▶ [EXCERPTED DATA]:
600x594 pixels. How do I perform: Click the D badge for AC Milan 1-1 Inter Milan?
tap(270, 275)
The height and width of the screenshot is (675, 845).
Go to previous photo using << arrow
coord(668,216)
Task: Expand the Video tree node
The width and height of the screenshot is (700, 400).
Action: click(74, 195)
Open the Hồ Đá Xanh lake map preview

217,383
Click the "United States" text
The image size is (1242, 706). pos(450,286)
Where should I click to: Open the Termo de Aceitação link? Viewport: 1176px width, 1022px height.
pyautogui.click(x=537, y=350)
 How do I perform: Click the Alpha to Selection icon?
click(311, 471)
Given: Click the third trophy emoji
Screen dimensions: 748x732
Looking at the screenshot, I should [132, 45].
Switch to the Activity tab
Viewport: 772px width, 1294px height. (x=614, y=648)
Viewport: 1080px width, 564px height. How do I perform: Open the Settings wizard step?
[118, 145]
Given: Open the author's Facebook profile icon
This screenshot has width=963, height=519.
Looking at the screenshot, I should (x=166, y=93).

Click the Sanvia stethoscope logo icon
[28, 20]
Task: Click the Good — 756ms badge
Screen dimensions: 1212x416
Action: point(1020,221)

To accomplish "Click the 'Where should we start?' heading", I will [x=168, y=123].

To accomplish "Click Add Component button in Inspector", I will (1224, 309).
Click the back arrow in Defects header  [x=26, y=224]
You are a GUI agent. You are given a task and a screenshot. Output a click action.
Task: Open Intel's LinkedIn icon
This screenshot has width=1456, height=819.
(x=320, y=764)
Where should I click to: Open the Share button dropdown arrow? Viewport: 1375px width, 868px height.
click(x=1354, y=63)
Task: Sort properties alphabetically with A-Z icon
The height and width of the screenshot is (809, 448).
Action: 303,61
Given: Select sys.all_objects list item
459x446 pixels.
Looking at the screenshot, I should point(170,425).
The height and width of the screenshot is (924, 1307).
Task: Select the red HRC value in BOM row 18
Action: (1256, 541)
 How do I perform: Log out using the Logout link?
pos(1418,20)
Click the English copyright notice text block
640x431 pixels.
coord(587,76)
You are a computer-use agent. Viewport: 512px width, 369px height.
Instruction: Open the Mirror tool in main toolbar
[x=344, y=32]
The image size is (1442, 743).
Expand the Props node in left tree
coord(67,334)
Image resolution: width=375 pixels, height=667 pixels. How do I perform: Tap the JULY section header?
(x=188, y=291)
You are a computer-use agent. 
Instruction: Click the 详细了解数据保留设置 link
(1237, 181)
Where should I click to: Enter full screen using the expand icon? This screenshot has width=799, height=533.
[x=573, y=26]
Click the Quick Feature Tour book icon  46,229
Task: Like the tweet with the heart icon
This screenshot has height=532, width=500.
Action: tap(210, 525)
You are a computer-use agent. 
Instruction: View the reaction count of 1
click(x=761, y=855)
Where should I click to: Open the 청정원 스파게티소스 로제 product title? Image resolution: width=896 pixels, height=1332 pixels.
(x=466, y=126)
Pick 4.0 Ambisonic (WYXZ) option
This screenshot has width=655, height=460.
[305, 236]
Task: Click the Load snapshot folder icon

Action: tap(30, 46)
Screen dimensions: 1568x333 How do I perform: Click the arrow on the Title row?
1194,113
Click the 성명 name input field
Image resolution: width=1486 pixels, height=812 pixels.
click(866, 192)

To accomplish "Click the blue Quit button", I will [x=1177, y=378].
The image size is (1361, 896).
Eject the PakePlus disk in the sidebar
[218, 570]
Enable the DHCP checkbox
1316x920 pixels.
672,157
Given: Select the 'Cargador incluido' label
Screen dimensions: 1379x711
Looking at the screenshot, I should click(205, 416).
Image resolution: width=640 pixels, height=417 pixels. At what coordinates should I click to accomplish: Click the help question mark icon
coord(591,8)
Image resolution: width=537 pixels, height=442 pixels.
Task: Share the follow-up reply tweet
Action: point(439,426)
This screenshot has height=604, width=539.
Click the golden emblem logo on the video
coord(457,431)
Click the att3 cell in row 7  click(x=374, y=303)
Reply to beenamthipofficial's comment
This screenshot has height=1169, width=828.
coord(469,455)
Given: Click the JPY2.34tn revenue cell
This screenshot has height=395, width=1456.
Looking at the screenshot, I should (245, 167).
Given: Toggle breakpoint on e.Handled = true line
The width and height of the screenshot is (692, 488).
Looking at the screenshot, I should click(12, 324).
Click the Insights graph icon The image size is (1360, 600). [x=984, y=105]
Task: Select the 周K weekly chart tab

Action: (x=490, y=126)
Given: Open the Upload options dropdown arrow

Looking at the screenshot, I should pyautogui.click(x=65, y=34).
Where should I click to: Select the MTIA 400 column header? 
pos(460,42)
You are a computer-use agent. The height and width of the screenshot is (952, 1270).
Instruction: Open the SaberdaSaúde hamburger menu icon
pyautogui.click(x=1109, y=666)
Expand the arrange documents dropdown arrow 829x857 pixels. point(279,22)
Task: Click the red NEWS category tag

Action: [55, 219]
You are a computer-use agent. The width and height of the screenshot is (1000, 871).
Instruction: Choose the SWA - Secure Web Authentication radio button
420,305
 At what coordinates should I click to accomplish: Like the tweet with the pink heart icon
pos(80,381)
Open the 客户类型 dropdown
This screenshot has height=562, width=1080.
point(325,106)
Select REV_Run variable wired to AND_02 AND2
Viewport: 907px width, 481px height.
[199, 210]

▶ [PROBLEM TO WORK ON]:
Please transcribe every item above exactly, line for line.

▶ [RESPONSE]:
600x594 pixels. How do I perform: Click the D badge for AC Milan 1-1 Inter Milan?
tap(270, 275)
The height and width of the screenshot is (675, 845).
Go to previous photo using << arrow
coord(668,216)
Task: Expand the Video tree node
The width and height of the screenshot is (700, 400).
Action: click(74, 195)
Open the Hồ Đá Xanh lake map preview

217,383
Click the "United States" text
The image size is (1242, 706). pos(450,286)
Where should I click to: Open the Termo de Aceitação link? Viewport: 1176px width, 1022px height.
pyautogui.click(x=537, y=350)
 How do I perform: Click the Alpha to Selection icon?
click(311, 471)
Given: Click the third trophy emoji
Screen dimensions: 748x732
Looking at the screenshot, I should [132, 45].
Switch to the Activity tab
Viewport: 772px width, 1294px height. (x=614, y=648)
Viewport: 1080px width, 564px height. How do I perform: Open the Settings wizard step?
[118, 145]
Given: Open the author's Facebook profile icon
This screenshot has width=963, height=519.
Looking at the screenshot, I should (x=166, y=93).

Click the Sanvia stethoscope logo icon
[28, 20]
Task: Click the Good — 756ms badge
Screen dimensions: 1212x416
Action: point(1020,221)

To accomplish "Click the 'Where should we start?' heading", I will [x=168, y=123].

To accomplish "Click Add Component button in Inspector", I will (1224, 309).
Click the back arrow in Defects header  [x=26, y=224]
You are a GUI agent. You are given a task and a screenshot. Output a click action.
Task: Open Intel's LinkedIn icon
This screenshot has width=1456, height=819.
(x=320, y=764)
Where should I click to: Open the Share button dropdown arrow? Viewport: 1375px width, 868px height.
click(x=1354, y=63)
Task: Sort properties alphabetically with A-Z icon
The height and width of the screenshot is (809, 448).
Action: 303,61
Given: Select sys.all_objects list item
459x446 pixels.
Looking at the screenshot, I should point(170,425).
The height and width of the screenshot is (924, 1307).
Task: Select the red HRC value in BOM row 18
Action: (1256, 541)
 How do I perform: Log out using the Logout link?
pos(1418,20)
Click the English copyright notice text block
640x431 pixels.
coord(587,76)
You are a computer-use agent. Viewport: 512px width, 369px height.
Instruction: Open the Mirror tool in main toolbar
[x=344, y=32]
The image size is (1442, 743).
Expand the Props node in left tree
coord(67,334)
Image resolution: width=375 pixels, height=667 pixels. How do I perform: Tap the JULY section header?
(x=188, y=291)
You are a computer-use agent. 
Instruction: Click the 详细了解数据保留设置 link
(1237, 181)
Where should I click to: Enter full screen using the expand icon? This screenshot has width=799, height=533.
[x=573, y=26]
Click the Quick Feature Tour book icon  46,229
Task: Like the tweet with the heart icon
This screenshot has height=532, width=500.
Action: tap(210, 525)
You are a computer-use agent. 
Instruction: View the reaction count of 1
click(x=761, y=855)
Where should I click to: Open the 청정원 스파게티소스 로제 product title? Image resolution: width=896 pixels, height=1332 pixels.
(x=466, y=126)
Pick 4.0 Ambisonic (WYXZ) option
This screenshot has width=655, height=460.
[305, 236]
Task: Click the Load snapshot folder icon

Action: tap(30, 46)
Screen dimensions: 1568x333 How do I perform: Click the arrow on the Title row?
1194,113
Click the 성명 name input field
Image resolution: width=1486 pixels, height=812 pixels.
click(866, 192)

To accomplish "Click the blue Quit button", I will [x=1177, y=378].
The image size is (1361, 896).
Eject the PakePlus disk in the sidebar
[218, 570]
Enable the DHCP checkbox
1316x920 pixels.
672,157
Given: Select the 'Cargador incluido' label
Screen dimensions: 1379x711
Looking at the screenshot, I should click(205, 416).
Image resolution: width=640 pixels, height=417 pixels. At what coordinates should I click to accomplish: Click the help question mark icon
coord(591,8)
Image resolution: width=537 pixels, height=442 pixels.
Task: Share the follow-up reply tweet
Action: point(439,426)
This screenshot has height=604, width=539.
Click the golden emblem logo on the video
coord(457,431)
Click the att3 cell in row 7  click(x=374, y=303)
Reply to beenamthipofficial's comment
This screenshot has height=1169, width=828.
coord(469,455)
Given: Click the JPY2.34tn revenue cell
This screenshot has height=395, width=1456.
Looking at the screenshot, I should (245, 167).
Given: Toggle breakpoint on e.Handled = true line
The width and height of the screenshot is (692, 488).
Looking at the screenshot, I should click(12, 324).
Click the Insights graph icon The image size is (1360, 600). [x=984, y=105]
Task: Select the 周K weekly chart tab

Action: (x=490, y=126)
Given: Open the Upload options dropdown arrow

Looking at the screenshot, I should pyautogui.click(x=65, y=34).
Where should I click to: Select the MTIA 400 column header? 
pos(460,42)
You are a computer-use agent. The height and width of the screenshot is (952, 1270).
Instruction: Open the SaberdaSaúde hamburger menu icon
pyautogui.click(x=1109, y=666)
Expand the arrange documents dropdown arrow 829x857 pixels. point(279,22)
Task: Click the red NEWS category tag

Action: [55, 219]
You are a computer-use agent. The width and height of the screenshot is (1000, 871).
Instruction: Choose the SWA - Secure Web Authentication radio button
420,305
 At what coordinates should I click to accomplish: Like the tweet with the pink heart icon
pos(80,381)
Open the 客户类型 dropdown
This screenshot has height=562, width=1080.
point(325,106)
Select REV_Run variable wired to AND_02 AND2
Viewport: 907px width, 481px height.
[199, 210]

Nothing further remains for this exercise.